The night seemed colder as I speed-walked home. Psychology associates sudden chilliness with loneliness if before certain events.

I was lonely.

I don’t know how or when I got home and tucked in bed with my newest textbook next to my pillow. I also don’t know when I heard a knock on the door, or when I opened it and stepped outside once I saw it was Celine.

“Cosima, I’m so sor-”

“Could you teach me all your acting skills?
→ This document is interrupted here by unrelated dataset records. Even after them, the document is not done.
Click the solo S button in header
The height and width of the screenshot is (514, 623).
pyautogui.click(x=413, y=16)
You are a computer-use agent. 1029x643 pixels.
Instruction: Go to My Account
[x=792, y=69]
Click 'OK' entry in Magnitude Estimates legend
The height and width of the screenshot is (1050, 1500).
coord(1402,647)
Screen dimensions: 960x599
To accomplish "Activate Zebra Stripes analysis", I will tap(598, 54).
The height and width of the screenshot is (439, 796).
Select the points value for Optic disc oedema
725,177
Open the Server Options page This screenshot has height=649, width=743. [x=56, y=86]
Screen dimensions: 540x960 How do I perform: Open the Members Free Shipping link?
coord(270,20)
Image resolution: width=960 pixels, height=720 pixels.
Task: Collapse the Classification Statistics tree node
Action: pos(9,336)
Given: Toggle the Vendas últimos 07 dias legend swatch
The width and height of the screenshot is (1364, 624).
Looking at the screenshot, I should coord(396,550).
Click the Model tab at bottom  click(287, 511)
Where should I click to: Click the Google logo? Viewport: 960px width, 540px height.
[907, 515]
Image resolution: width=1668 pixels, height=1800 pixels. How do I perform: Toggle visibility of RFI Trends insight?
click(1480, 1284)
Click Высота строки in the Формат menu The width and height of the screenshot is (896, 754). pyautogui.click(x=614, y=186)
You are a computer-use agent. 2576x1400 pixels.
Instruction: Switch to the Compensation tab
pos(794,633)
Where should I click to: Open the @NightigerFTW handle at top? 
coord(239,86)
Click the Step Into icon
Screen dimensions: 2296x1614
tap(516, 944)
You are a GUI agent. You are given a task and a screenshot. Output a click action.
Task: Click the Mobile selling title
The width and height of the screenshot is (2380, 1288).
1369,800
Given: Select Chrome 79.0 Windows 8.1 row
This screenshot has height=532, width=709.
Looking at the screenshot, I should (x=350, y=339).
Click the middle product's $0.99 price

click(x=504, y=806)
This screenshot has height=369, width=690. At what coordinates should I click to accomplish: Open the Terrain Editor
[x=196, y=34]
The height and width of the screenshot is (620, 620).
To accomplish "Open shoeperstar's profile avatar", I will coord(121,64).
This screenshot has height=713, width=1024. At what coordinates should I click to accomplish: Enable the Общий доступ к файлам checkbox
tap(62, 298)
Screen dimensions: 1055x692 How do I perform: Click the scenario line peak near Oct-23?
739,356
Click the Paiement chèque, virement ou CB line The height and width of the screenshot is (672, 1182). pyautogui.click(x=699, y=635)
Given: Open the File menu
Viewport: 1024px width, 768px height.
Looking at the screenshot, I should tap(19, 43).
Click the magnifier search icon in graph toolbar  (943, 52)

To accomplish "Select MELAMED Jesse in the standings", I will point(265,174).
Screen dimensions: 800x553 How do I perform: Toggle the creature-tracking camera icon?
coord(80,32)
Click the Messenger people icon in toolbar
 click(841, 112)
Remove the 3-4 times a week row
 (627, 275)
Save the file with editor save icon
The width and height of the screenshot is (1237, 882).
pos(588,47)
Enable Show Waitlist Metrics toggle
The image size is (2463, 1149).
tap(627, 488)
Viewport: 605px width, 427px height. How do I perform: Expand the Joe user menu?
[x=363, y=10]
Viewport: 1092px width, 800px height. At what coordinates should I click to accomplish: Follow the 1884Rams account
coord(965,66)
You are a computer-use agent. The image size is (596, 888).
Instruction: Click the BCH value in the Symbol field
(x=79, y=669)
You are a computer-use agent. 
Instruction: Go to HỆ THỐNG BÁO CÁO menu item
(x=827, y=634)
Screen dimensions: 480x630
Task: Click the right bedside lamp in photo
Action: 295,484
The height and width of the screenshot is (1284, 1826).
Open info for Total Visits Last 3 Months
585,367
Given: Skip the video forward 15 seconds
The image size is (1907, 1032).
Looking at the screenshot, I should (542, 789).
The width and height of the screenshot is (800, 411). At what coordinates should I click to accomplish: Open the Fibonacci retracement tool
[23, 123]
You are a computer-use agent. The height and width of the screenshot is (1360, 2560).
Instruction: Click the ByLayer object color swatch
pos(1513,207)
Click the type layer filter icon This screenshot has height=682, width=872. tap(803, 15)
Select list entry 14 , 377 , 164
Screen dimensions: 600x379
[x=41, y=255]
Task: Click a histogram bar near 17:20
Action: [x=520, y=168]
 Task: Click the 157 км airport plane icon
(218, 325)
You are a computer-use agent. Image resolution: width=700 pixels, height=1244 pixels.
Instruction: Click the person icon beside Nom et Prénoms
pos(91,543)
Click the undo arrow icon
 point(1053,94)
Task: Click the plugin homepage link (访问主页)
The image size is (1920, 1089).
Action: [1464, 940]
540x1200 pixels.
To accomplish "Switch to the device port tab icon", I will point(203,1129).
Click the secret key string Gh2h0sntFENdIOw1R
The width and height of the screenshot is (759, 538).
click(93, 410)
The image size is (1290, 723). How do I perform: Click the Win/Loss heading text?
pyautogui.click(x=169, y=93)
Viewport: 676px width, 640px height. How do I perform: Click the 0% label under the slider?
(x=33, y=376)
It could prove useful in the future.” My voice was laden with venom, even more so than hers before.

I trained myself to use my ‘switch’ if something like tonight ever happened. Sarcasm and coldness. Two things I royally suck at but practiced often for maximum damage.

A relieved breath left her. 

“Good. You know what happened tonight was fake, then. I had to do it. They wouldn’t st-”

“I meant your faking sincerity, Celine,” I say with a scoff, “And maybe throw in a Lying for Defects course too?”

She gasped.

“I’ll prove it to you. Zeke said he’d let you jo-”

“Screw Zeke. Screw you.

“Just come out with me tomorrow. I’ll prove it to you. It was fake, I promise.”

She was doing it again. The act.

How could I have been so stupid?

She was getting desperate. This wasn’t the first time something like this has happened. Before I slammed the door in her face to complete my own act,

“I’m never going out with you again.”